[Rows for locating text and elements]

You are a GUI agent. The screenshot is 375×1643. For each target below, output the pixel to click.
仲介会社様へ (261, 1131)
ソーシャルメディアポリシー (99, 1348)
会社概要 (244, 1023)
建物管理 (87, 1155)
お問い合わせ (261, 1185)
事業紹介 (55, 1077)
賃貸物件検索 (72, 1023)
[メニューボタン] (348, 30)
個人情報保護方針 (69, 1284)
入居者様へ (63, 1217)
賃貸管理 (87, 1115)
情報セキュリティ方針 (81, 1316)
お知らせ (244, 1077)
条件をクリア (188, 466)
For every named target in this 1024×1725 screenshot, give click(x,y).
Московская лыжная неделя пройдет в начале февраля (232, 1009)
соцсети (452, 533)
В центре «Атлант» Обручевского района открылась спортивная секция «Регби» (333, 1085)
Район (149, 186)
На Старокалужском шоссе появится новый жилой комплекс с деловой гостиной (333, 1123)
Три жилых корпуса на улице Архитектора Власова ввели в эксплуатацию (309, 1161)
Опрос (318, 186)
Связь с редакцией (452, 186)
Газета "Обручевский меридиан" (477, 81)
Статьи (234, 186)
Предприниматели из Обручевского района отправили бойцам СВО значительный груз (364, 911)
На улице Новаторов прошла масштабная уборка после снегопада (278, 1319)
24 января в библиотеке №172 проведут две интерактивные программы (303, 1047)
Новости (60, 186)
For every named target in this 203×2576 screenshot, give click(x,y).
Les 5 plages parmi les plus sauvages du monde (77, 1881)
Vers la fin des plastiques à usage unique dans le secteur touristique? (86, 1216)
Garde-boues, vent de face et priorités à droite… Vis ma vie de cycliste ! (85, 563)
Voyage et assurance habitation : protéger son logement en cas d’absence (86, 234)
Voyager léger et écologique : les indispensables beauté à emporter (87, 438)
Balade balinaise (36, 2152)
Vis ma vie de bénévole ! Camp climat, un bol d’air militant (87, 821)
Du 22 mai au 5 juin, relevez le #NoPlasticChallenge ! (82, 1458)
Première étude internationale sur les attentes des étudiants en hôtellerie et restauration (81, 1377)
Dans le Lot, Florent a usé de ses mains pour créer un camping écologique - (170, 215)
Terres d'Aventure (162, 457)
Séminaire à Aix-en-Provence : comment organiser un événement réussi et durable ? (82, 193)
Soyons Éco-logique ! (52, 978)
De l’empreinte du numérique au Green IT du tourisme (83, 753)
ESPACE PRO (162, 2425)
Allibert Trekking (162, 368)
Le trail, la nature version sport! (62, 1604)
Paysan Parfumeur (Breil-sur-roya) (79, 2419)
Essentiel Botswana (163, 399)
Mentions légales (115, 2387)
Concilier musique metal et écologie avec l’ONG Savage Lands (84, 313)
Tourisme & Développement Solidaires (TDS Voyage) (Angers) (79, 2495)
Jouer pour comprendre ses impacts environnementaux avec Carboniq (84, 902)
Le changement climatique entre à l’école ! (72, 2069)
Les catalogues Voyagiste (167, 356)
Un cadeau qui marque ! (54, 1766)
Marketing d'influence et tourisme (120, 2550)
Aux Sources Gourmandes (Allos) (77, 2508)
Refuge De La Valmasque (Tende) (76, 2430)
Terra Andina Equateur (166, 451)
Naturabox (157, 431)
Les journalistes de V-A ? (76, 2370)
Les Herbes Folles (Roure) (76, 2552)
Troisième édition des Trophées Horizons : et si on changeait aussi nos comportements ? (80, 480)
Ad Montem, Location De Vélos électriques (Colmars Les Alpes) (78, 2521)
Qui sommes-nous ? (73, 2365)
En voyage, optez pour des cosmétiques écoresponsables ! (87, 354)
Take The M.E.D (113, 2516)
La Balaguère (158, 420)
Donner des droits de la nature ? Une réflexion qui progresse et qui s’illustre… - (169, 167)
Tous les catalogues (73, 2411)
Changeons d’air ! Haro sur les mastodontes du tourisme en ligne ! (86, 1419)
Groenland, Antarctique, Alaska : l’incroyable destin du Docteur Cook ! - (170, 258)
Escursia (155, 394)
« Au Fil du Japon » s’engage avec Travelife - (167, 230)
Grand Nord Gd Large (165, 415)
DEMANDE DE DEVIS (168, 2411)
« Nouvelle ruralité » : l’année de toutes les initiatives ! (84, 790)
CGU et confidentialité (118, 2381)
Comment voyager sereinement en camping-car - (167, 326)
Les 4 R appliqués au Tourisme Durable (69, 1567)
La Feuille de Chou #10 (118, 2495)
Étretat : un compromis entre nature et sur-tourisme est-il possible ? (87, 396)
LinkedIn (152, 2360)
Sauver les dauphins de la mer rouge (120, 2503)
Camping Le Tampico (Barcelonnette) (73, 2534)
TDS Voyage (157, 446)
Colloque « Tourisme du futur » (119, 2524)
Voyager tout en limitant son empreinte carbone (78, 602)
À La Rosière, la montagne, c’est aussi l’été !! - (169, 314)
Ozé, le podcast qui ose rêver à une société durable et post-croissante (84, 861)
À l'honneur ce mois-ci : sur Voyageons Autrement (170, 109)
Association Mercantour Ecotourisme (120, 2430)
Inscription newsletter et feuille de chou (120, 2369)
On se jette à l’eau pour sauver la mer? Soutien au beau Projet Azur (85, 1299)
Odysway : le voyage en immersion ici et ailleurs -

__Set problem__. Report each row above that contains the string "aussi", copying every such line in full; case counts.

__Result of this task__.
Troisième édition des Trophées Horizons : et si on changeait aussi nos comportements ? (80, 480)
À La Rosière, la montagne, c’est aussi l’été !! - (169, 314)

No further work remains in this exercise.